#### Task directions:
Nothing but the lines holding the string "tree" should appear in the answer. Copy them from the entries.

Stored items

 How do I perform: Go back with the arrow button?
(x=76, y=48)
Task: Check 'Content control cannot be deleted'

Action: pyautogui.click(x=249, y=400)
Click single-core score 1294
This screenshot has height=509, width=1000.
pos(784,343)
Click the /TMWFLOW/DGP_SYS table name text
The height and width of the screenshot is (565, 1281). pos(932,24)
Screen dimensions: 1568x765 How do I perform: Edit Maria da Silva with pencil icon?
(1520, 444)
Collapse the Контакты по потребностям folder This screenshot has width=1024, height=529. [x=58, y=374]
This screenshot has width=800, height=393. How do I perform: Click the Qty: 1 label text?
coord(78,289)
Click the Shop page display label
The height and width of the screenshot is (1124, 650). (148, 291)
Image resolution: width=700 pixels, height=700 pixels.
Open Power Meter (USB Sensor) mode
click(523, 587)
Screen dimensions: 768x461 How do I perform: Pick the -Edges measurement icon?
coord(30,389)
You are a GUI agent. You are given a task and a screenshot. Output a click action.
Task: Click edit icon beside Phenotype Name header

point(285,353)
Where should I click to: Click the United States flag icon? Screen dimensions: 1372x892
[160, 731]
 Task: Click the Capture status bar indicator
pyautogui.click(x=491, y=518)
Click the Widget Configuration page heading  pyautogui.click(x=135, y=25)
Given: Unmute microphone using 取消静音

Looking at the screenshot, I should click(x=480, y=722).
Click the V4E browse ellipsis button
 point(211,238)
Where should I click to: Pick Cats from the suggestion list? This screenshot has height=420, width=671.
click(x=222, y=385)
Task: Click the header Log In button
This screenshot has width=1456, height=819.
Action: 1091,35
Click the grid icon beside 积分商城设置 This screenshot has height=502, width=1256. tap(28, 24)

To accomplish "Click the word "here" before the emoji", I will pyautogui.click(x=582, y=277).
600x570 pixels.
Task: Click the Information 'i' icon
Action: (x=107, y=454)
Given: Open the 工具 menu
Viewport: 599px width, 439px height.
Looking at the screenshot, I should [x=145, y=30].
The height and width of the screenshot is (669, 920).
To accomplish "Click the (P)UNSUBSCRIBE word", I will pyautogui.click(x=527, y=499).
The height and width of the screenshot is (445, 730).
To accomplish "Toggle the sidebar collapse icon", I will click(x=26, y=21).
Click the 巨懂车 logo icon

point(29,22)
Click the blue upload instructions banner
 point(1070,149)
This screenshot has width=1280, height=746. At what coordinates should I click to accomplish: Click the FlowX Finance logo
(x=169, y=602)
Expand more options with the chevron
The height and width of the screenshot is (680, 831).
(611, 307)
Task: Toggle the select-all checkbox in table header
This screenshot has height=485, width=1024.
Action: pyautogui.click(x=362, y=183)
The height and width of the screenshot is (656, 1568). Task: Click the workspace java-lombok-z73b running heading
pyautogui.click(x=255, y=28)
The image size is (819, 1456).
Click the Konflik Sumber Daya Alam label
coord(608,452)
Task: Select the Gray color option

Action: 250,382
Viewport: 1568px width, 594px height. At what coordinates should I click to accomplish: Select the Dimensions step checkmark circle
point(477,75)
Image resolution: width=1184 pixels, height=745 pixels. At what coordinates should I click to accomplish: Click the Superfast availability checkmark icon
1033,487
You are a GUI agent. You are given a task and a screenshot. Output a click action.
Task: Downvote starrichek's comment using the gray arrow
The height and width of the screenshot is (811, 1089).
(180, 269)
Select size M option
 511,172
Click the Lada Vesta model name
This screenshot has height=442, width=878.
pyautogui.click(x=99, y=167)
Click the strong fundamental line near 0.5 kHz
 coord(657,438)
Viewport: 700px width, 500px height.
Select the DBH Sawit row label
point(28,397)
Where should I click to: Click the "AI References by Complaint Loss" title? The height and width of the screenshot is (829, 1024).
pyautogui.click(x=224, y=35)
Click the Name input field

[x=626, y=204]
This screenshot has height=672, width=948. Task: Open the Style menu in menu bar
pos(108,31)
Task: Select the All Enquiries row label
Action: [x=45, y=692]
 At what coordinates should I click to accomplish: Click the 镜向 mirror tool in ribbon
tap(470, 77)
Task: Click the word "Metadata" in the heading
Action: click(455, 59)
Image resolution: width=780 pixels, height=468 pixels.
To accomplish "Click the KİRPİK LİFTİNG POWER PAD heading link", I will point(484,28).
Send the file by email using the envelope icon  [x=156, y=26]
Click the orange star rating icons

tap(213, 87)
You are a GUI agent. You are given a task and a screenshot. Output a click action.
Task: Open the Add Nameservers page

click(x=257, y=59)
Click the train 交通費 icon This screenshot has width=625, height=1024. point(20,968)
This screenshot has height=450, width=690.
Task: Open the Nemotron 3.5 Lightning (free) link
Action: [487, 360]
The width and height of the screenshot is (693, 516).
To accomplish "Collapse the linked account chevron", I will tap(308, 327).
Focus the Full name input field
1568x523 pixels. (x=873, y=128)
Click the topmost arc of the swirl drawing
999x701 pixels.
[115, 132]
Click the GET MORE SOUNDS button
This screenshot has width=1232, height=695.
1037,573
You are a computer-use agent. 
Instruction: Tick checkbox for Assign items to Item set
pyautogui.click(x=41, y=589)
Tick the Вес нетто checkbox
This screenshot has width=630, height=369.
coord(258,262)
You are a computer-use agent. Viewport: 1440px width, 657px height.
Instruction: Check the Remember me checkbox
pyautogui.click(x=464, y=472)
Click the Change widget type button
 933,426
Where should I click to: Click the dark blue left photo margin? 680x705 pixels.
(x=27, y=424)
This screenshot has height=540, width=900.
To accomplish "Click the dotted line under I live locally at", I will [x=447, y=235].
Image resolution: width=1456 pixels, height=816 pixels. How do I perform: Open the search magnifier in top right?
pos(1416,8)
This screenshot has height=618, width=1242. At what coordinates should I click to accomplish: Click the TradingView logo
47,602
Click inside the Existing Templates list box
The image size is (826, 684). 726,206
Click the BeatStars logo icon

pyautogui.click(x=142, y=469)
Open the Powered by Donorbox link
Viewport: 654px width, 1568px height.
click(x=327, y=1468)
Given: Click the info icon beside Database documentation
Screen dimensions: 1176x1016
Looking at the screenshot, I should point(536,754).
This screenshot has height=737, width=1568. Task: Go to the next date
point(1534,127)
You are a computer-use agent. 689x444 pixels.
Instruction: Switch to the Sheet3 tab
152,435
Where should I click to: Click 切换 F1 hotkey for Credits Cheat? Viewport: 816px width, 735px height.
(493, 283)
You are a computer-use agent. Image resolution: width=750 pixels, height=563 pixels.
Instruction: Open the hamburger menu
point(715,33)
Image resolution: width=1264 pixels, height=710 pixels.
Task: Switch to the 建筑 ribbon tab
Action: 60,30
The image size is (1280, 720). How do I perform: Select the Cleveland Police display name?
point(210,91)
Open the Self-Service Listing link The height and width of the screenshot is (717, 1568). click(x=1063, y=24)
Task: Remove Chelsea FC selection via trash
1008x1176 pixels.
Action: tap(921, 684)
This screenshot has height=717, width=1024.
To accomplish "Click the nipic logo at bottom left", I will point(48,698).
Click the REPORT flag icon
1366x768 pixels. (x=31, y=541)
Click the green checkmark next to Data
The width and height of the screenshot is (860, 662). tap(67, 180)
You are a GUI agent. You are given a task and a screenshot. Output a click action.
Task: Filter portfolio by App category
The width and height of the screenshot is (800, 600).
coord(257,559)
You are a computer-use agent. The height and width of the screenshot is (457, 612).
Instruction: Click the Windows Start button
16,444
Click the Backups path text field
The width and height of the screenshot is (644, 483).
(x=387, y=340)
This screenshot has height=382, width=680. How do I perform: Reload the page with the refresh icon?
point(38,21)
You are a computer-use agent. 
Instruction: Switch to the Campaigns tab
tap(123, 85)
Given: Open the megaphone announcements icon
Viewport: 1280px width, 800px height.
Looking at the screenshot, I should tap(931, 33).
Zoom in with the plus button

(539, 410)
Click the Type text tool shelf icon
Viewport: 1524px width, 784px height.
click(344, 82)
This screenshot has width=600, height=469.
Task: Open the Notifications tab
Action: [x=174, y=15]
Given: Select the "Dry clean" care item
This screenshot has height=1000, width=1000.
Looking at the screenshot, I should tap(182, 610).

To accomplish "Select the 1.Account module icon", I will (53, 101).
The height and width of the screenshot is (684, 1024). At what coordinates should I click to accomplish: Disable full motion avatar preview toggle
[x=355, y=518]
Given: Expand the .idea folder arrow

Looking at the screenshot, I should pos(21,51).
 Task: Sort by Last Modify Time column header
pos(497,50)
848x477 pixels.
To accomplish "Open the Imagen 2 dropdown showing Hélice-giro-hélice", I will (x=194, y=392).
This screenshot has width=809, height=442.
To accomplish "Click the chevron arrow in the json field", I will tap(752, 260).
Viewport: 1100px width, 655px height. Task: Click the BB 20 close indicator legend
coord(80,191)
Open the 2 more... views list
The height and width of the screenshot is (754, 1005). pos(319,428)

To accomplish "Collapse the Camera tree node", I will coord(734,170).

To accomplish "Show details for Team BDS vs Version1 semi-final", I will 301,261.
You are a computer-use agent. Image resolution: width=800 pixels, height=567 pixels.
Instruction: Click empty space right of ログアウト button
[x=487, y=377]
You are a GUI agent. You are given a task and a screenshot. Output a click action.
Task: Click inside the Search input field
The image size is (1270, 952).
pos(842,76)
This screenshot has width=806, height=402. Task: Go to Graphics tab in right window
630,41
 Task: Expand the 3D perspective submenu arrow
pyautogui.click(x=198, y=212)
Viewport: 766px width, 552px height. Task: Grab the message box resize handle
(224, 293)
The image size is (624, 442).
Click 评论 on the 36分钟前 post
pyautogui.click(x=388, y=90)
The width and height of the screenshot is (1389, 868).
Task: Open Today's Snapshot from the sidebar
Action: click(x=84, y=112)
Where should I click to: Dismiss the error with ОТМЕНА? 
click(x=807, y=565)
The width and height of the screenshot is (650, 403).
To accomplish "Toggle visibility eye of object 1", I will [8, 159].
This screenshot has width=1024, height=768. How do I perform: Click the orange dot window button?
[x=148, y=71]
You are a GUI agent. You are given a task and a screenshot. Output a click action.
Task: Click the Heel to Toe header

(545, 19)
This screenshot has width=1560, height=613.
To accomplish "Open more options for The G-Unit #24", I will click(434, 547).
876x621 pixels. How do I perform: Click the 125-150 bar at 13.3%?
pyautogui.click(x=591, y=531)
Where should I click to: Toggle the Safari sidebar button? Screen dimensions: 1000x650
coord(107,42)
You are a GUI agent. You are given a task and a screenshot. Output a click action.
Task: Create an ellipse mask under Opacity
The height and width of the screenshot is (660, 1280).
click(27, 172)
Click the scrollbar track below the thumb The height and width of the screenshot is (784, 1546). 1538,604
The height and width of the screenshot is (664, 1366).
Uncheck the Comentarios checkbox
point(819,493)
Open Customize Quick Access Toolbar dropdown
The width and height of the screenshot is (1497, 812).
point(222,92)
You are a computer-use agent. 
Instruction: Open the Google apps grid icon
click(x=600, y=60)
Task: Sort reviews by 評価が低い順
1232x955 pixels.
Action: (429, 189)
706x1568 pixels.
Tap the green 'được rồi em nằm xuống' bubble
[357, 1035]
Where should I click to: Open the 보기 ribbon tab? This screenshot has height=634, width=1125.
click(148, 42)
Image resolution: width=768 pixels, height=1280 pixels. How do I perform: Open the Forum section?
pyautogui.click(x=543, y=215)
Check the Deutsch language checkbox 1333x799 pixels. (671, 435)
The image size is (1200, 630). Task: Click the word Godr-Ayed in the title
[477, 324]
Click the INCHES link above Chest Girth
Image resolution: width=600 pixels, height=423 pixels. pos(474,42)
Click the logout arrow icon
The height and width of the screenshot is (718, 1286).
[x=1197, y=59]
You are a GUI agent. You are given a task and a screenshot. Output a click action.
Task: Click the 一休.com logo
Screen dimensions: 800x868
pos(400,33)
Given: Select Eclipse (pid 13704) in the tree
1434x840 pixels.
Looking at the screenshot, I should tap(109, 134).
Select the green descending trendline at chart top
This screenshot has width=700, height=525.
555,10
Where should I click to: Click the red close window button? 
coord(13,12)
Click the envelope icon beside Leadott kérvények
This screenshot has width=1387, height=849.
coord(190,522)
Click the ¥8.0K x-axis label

#### Output for this task:
To accomplish "Collapse the Camera tree node", I will coord(734,170).
Given: Select Eclipse (pid 13704) in the tree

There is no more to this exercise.